Saudis the latest to combine facade democracy and political repression

A prominent human rights campaigner in Saudi Arabia told western journalists last month that the government plans to hold national elections in three years’ time.

Mohammed Said Tayeb told the BBC and other news organizations that he had been told by Saudi defence minister Prince Sultan that national elections for a third of the seats on the kingdom’s consultative council would be the culmination of a three-year process of political liberalization which would begin with elections for 14 municipal councils next year. This would be followed by elections at the city level, the following year, and then national elections for the majlis-e shura the year after that.

Only the first phase of this process, the municipal elections, has been officially announced, when the government said on October 13 that half the members of municipal councils would be elected next year. However, government insiders are reported to have confirmed the main thrust of the plan as related by Tayeb. However, no details on who will be permitted to vote, how the voting will be administered, and what powers the elected bodies will have yet been made public.

The unprecedented moves towards political liberalization, however limited they may be, are in response to massive political pressure being put on the Saudi government from several sides simultaneously. Domestically there is growing dissent and dissatisfaction, most of it aimed at government corruption and subservience to the US in regional affairs, particularly its inability to take an independent line on issues such as Iraq and Palestine. This dissent is channelled through a number of groups, ranging from militant supporters of Usama bin Ladin, through a range of other Islamic groups of various shades, to western-style liberal groups.

There is also pressure from the US to reform the kingdom’s politics, on the assumption that the Saudi kingdom’s Islamic pretensions have contributed to the rise of political Islamic movements and opinion opposed to the US. The US, however, wants to have its cake and eat it: it wants the government to be more open and liberal politically, while suppressing all signs of political Islam and not permitting any hint of opposition to US policies or interests.

For the US, this means the establishment of the kind of facade democracy that we presently see in countries such as Jordan, Egypt and Kuwait, where power is tightly concentrated in the hands of the ruling elite, while some of the institutions through which they operate are designed to give the impression of popular participation and democracy.

The contradictions which arise in trying to pursue such a policy were demonstrated on October 13, when the country’s first conference on human rights opened in Riyadh. Usually, the words ‘human rights’ are taboo in the kingdom, and liable to bring the wrath of the government down on anyone who dares utter them. It was surprising, therefore, to see a massive banner about the conference hanging from one of Riyadh’s main building.

However, far from representing any popular demand for rights, the conference was in fact organized by the government itself, and tightly controlled. An estimated 150 people were arrested near the city’s landmark Kingdom Tower when they tried to take advantage of the conference to demand political rights. Anti-riot police surrounded the square where the demonstration was due to take place, preventing people from reaching it and chasing and arresting those who did try to get there.

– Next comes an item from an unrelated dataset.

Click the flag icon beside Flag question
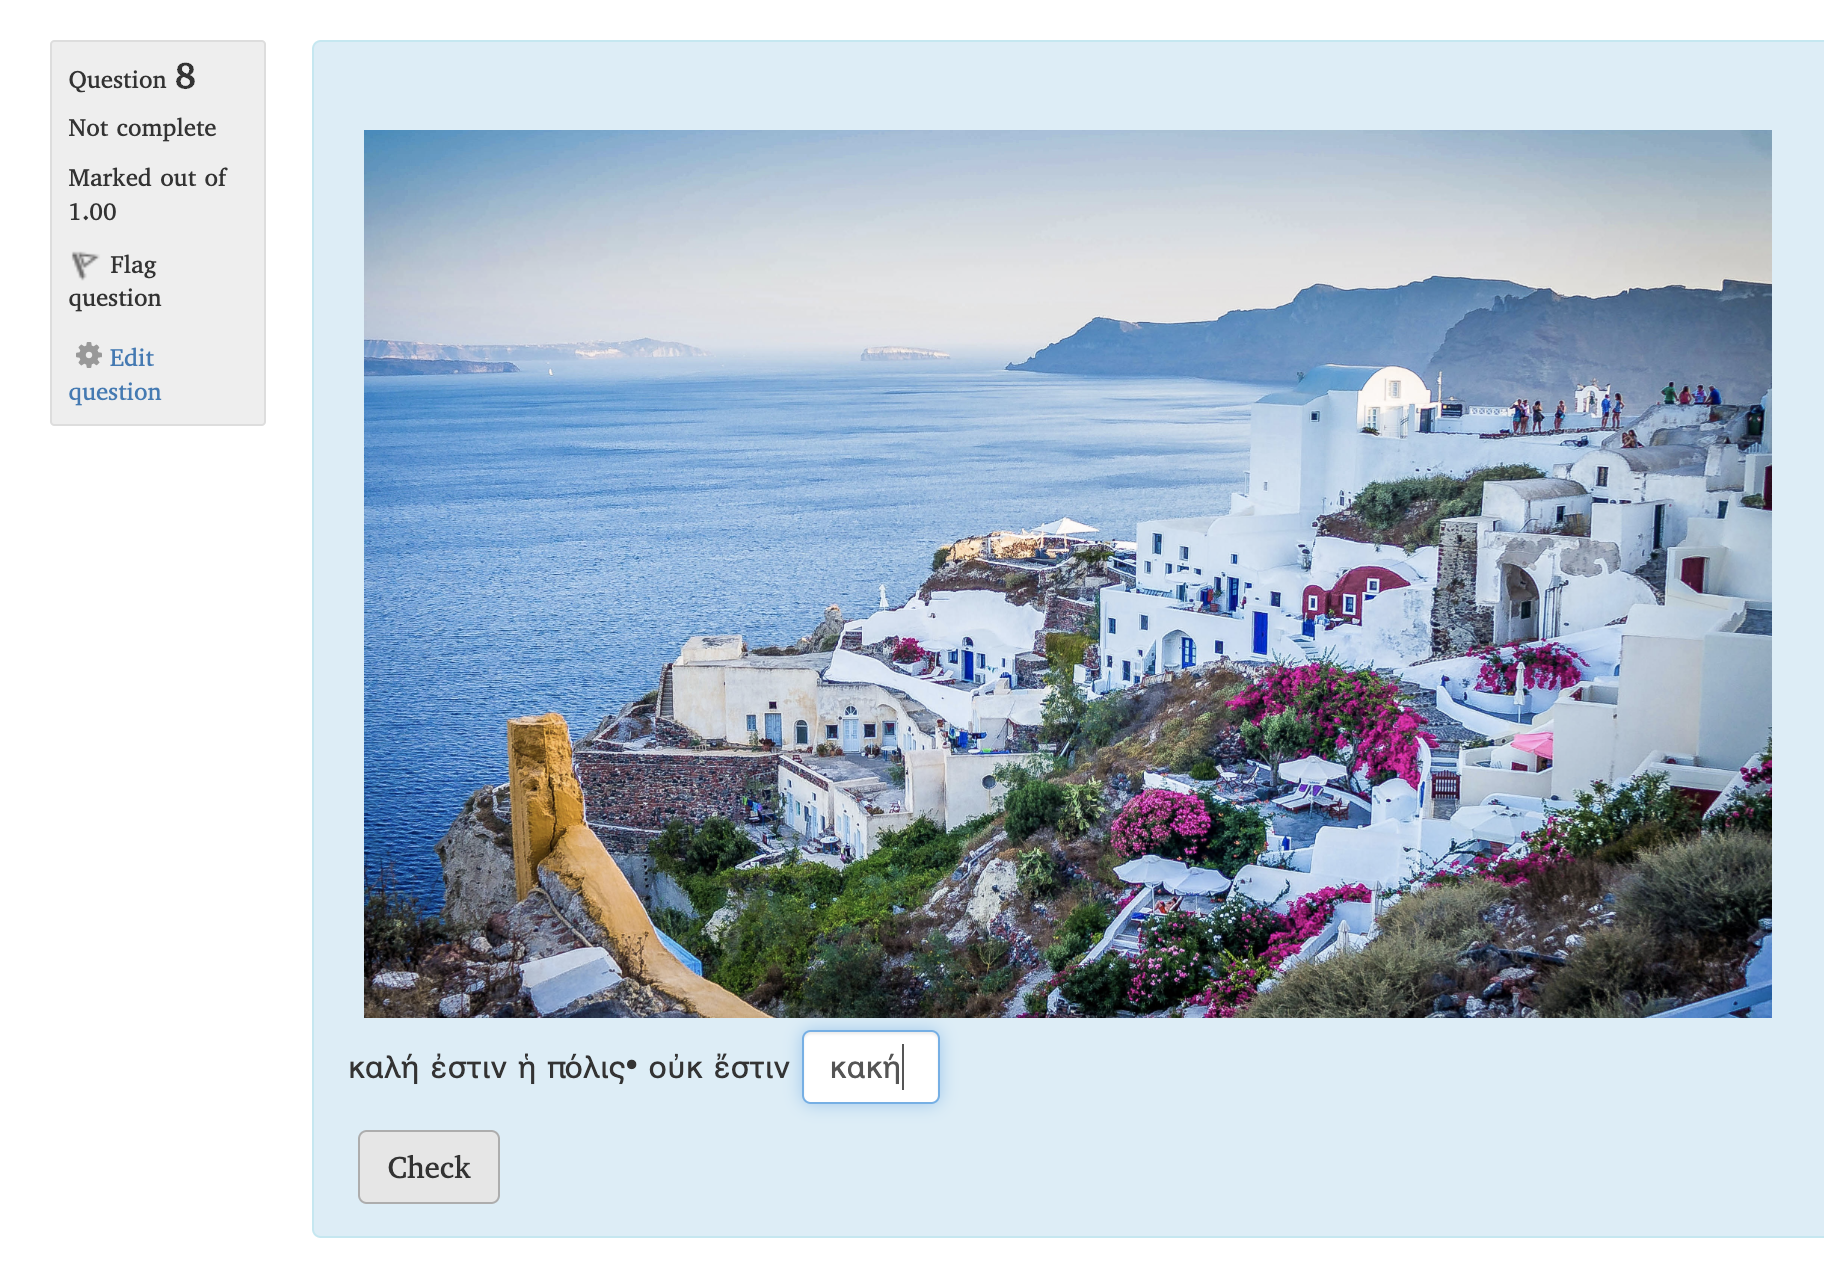1824x1264 pixels. 84,265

The demonstration had been called by the Movement for Islamic Reform in Arabia (MIRA), run by the London-based dissident Dr Saad al-Faqih, who broke away from the better-known Campaign for Defense of Legitimate Rights (CDLR) some years ago, and publicised through MIRA’s radio station, Islah.

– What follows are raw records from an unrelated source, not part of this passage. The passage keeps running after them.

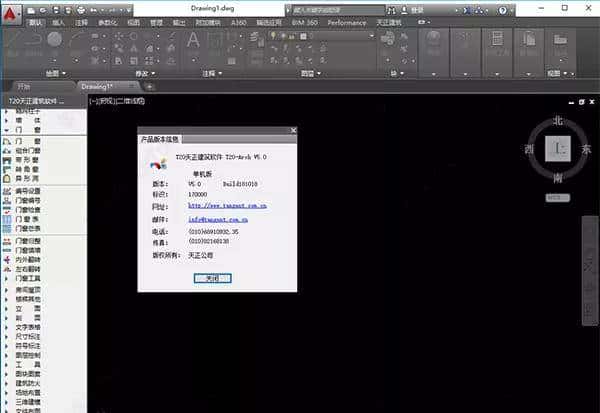Screen dimensions: 600x413
Task: Click the ViewCube top face 上
Action: pos(559,147)

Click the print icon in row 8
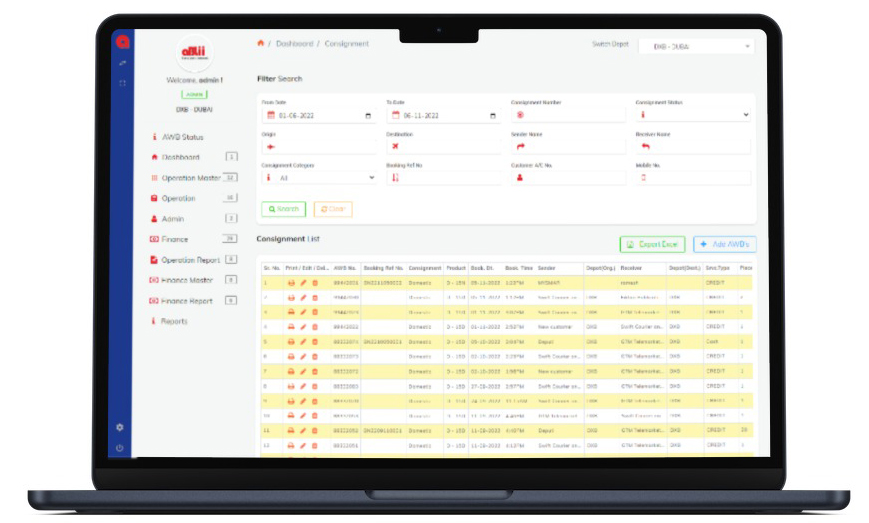[291, 385]
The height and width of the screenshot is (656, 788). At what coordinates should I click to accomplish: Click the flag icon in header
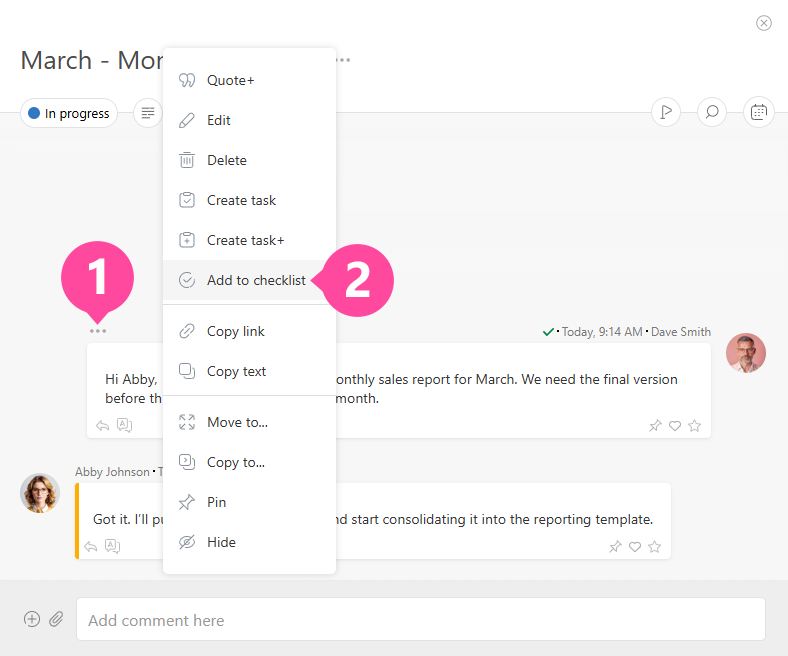click(x=665, y=112)
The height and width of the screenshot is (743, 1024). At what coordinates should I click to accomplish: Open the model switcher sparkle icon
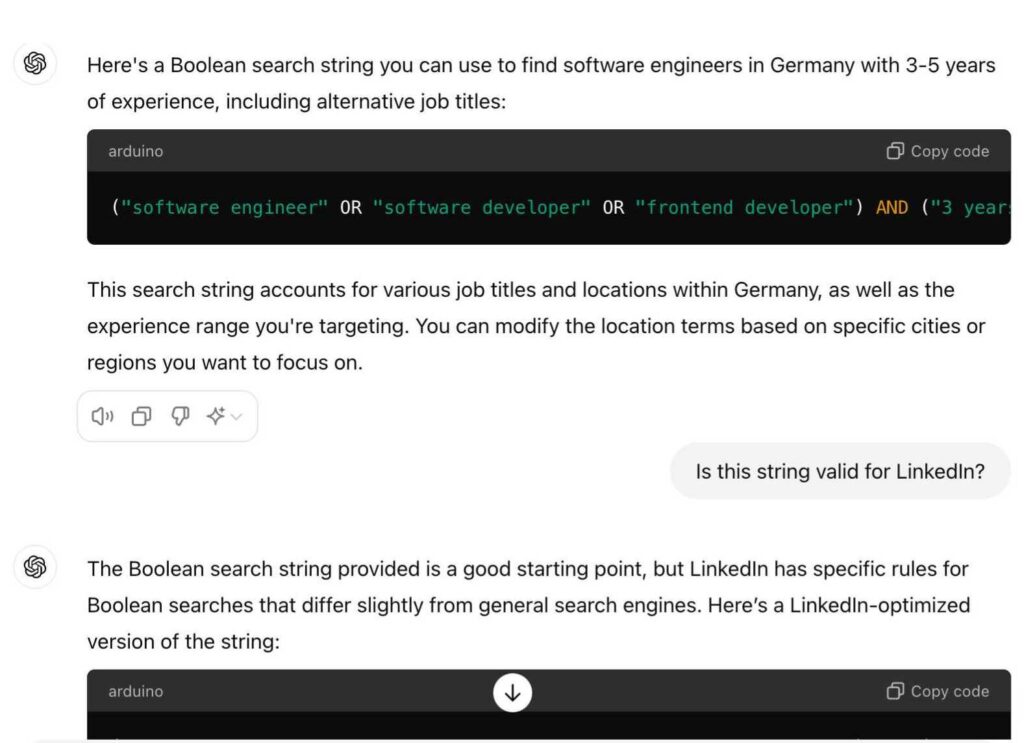coord(215,416)

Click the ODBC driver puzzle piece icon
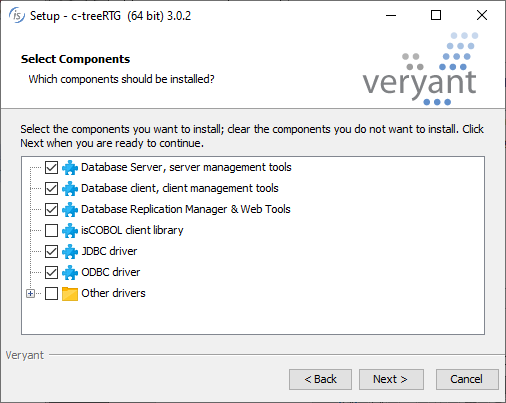70,272
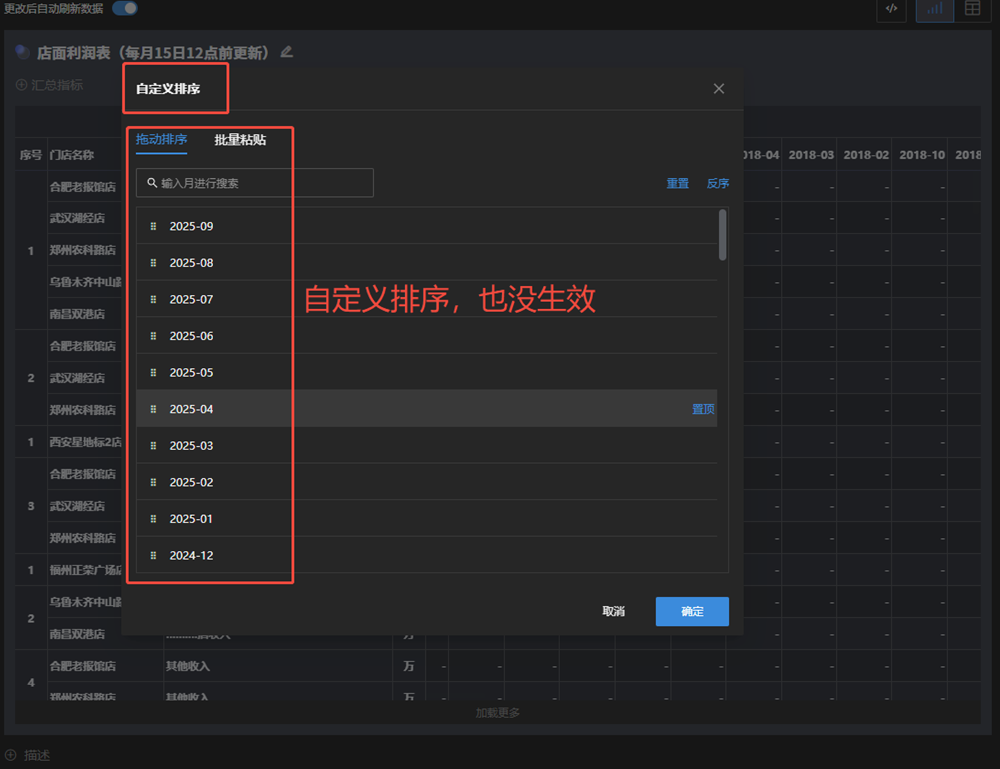The image size is (1000, 769).
Task: Click the edit pencil beside report title
Action: 287,52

MIRA also called for more protests against the Saudi government a week later, apparently trying to take advantage of the publicity it received, and the unusual focus on Saudi political affairs. These demonstrations, on October 22 and 23, were also suppressed by the authorities.

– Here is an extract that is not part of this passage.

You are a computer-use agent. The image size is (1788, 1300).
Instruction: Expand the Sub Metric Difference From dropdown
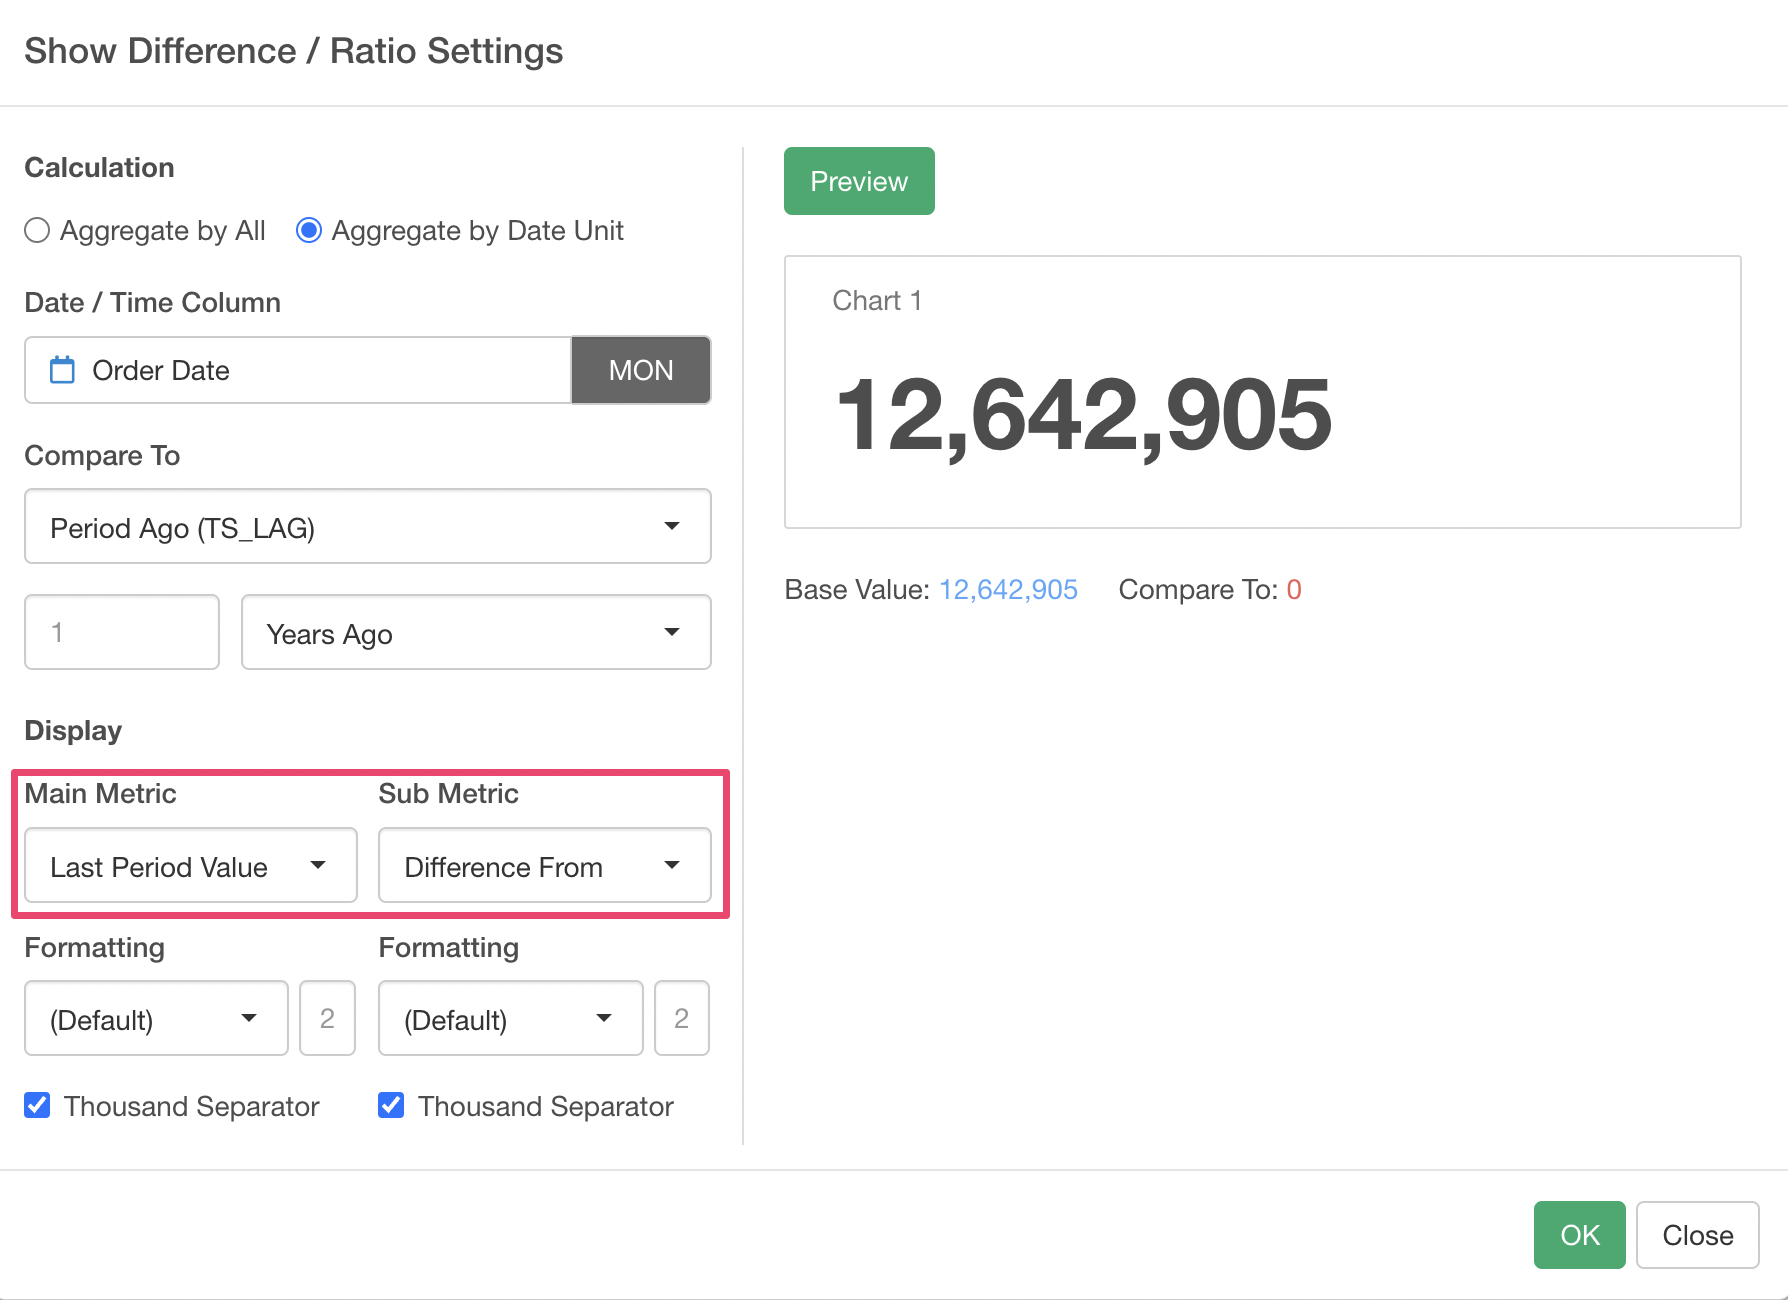544,866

At the same time, Saudi authorities, urged on by the US, are also cracking down on Islamic opposition to the regime. Since activists allegedly linked to Usama bin Ladin and Al-Qa’ida bombed three Western residential compunds in May, the Saudis authorities have pursued a harsh crackdown on all those suspected of Islamic political tendencies.

While encouraging political liberalization and talking about human rights, Western governments have praised this crackdown, even though those arrested have no rights whatsoever and are often subjected to appalling treatment. Significantly, one of the demands of protestors in Riyadh on October 21 was that political prisoners and all those held without trial should be released; clearly there is popular disquiet about the regime’s crackdown on Islamic activists.

The problem facing both the Saudis and the West is how to open politics up in order to absorb and disarm political disquiet, without giving any assistance whatsoever to Islamic movements. In Egypt and other countries, this is partially achieved by encouraging secular and liberal elites and intellectuals who are as anti-Islam as the regimes, and often are as anxious as the regimes to see Islamic movements suppressed. Whether there are significant numbers of such people in Saudi Arabia, a country which has been more insulated from Western influence, and where Islamic values are more deeply ingrained in society generally, remains to be seen.

Certainly the West and the Saudis could have some trouble imposing the facade democracy formula in the heartland of Islam.